This page describes the default behaviors of automated fixed point conversion in MATLAB®. Use this information to understand the underlying processes that effect your generated fixed-point code.

Minimize fi-casts to Improve Code Readability

Automated conversion reduces the number of fi-casts when it is possible by analyzing the floating-point code. If an arithmetic operation is comprised of only compile-time constants, the conversion process does not cast the operands to fixed point individually. Instead, it casts the entire expression to fixed point. Reducing the number of fi-casts makes the code more readable and can improve the efficiency of generated code.

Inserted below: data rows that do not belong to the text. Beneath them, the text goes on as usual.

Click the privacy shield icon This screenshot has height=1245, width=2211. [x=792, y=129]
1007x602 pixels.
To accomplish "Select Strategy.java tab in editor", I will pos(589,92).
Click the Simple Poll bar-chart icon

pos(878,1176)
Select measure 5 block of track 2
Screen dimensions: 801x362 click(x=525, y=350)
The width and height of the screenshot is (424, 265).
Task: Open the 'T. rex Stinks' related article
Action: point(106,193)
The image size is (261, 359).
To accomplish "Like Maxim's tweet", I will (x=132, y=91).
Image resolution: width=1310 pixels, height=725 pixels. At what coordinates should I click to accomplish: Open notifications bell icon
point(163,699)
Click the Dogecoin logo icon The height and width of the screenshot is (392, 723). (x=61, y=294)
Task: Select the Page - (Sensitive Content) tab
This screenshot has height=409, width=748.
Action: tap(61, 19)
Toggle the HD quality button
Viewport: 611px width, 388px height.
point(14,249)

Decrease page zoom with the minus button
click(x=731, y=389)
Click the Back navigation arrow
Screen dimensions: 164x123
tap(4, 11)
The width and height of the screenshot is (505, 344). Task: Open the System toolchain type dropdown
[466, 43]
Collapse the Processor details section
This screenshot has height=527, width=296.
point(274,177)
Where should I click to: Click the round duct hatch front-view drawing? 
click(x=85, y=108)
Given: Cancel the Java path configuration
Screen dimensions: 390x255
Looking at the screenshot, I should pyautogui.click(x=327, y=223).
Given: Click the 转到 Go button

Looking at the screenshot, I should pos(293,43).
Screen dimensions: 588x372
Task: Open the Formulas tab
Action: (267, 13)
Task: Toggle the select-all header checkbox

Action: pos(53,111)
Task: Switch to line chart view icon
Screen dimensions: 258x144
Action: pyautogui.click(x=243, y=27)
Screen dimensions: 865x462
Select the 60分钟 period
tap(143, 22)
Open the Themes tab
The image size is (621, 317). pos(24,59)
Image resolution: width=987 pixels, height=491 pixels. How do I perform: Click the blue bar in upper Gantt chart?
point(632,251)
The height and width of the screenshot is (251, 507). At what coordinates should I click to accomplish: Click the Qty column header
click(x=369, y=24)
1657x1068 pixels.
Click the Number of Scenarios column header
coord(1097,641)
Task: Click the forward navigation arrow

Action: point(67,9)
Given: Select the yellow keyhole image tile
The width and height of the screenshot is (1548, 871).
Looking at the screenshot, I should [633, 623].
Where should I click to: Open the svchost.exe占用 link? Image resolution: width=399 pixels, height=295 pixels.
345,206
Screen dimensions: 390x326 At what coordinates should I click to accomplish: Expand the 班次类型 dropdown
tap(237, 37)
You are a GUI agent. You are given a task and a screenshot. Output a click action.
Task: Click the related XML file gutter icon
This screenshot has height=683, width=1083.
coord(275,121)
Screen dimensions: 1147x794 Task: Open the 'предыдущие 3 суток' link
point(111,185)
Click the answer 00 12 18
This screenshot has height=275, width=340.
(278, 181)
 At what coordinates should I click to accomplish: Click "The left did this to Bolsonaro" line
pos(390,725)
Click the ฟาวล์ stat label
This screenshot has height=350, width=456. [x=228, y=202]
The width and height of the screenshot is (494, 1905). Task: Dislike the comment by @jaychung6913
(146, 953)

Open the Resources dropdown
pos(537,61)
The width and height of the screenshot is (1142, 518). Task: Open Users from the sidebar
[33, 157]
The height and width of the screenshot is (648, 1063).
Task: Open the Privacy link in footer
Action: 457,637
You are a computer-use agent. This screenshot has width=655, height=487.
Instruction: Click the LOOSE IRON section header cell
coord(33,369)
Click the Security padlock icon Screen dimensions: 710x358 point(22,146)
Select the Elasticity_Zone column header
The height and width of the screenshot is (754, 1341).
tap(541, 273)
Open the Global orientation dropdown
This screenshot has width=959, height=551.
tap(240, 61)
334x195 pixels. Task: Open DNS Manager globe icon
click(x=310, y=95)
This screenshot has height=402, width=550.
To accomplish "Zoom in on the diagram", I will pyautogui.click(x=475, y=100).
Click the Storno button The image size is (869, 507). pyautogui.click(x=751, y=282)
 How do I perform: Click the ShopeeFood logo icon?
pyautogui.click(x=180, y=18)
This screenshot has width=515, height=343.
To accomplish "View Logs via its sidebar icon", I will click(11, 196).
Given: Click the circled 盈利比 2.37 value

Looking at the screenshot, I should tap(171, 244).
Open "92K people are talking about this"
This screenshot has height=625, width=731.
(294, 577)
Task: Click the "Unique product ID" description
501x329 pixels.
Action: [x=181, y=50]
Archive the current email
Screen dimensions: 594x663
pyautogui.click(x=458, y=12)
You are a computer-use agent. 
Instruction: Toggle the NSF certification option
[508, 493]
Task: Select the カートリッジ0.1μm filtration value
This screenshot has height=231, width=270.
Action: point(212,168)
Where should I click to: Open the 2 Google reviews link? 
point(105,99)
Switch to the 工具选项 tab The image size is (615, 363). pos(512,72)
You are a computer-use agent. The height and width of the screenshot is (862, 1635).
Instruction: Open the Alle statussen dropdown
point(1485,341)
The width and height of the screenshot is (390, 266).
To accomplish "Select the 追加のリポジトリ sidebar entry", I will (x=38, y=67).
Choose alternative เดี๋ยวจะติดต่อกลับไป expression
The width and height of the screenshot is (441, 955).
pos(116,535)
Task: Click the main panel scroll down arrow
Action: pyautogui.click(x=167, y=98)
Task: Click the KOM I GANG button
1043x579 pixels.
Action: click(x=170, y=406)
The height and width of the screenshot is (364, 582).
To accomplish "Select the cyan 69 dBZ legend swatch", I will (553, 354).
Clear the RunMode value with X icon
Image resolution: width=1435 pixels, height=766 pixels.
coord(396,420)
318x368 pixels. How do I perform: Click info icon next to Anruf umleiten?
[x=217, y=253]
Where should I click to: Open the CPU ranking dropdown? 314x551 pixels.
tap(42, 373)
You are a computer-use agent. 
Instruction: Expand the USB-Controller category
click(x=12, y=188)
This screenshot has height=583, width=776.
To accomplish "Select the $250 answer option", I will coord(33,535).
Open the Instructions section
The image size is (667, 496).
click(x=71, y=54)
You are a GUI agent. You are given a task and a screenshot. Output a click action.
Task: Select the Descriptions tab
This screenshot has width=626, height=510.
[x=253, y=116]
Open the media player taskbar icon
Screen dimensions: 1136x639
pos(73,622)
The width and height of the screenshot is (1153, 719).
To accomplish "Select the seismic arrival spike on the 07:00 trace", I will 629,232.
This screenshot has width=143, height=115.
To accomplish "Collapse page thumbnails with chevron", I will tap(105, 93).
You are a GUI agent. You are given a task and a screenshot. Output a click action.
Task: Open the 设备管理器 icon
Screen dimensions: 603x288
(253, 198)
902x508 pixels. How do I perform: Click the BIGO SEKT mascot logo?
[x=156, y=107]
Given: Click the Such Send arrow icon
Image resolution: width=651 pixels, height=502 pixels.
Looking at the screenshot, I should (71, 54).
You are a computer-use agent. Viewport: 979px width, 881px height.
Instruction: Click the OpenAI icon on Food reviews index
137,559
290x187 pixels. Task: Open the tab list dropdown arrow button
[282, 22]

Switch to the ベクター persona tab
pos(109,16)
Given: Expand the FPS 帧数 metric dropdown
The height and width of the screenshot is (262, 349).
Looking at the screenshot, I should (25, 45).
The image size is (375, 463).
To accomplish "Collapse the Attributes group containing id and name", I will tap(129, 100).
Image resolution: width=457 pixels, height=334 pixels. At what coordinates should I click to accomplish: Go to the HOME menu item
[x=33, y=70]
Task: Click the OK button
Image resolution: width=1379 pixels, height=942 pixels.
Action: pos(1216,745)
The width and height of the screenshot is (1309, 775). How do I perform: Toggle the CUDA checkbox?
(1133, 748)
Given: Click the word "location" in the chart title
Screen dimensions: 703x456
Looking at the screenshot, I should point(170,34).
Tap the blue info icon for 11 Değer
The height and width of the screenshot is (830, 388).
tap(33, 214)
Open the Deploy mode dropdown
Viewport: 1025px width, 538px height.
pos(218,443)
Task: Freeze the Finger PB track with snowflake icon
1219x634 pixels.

For example, here is the fixed-point code generated for the constant expression x = 1/sqrt(2) when the selected word length is 14.

Original MATLAB CodeGenerated Fixed-Point Code

x = 1/sqrt(2);

x = fi(1/sqrt(2), 0, 14, 14, fm);

fm is the local fimath.

Avoid Overflows in Generated Fixed-Point Code

Automated conversion avoids overflows by:

  • Using full-precision arithmetic unless you specify otherwise.

  • Avoiding arithmetic operations that involve both double and fi data types. These operations are avoided because overflows occur if the word length of the fi data type is not able to represent the value in the double constant expression.

  • Avoiding overflows when adding and subtracting non fixed-point variables and fixed-point variables by casting non-fi expressions to the corresponding fi type.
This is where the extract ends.